過去にフランシスコ・ベントソやサッシャ・モドロが総合優勝を果たしているように、スプリンター向きのコースが多く、彼らがチャンスを掴むことも多い。ただし今年は第8ステージが山頂フィニッシュとなっており、ここで優勝したマズナーダが総合優勝を果たした。

昨年のツアー・オブ・ターキーのクイーンステージでも区間4位に入り総合でも3位表彰台に登った若きイタリアの才能の1人。今年はジロ・デ・イタリアにも出場し、山岳ステージで連日の逃げに果敢に乗って総合でも26位。これは、アンドローニのメンバーの中での最高順位であった。

来年もまだ26歳。

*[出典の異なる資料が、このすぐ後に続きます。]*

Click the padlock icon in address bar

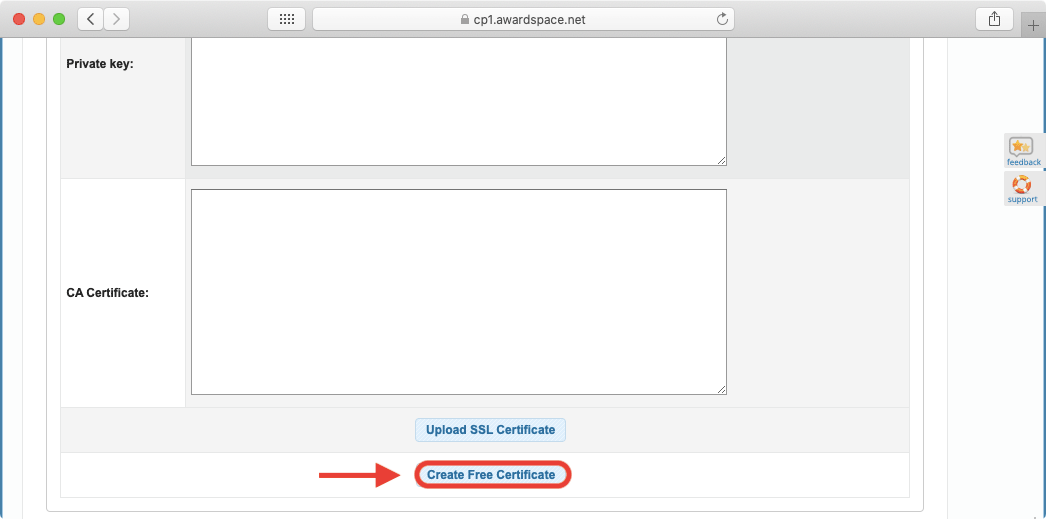point(464,19)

数年以内に更なる成績を出す可能性が十分にある、今注目の選手の1人である。

 

あとはもちろん、第6ステージ優勝、マズナーダが勝利した第8ステージで5秒遅れの2位、そして総合でも2秒遅れの2位を記録したジノ・マーダーにも注目。彼は今年のツール・ド・ラヴニールの最終ステージでも優勝し総合3位に入った男である。

来年はディメンションデータで走ることも決まっている。久々のスイス人総合系ライダーの可能性もあり、期待が高まるところである。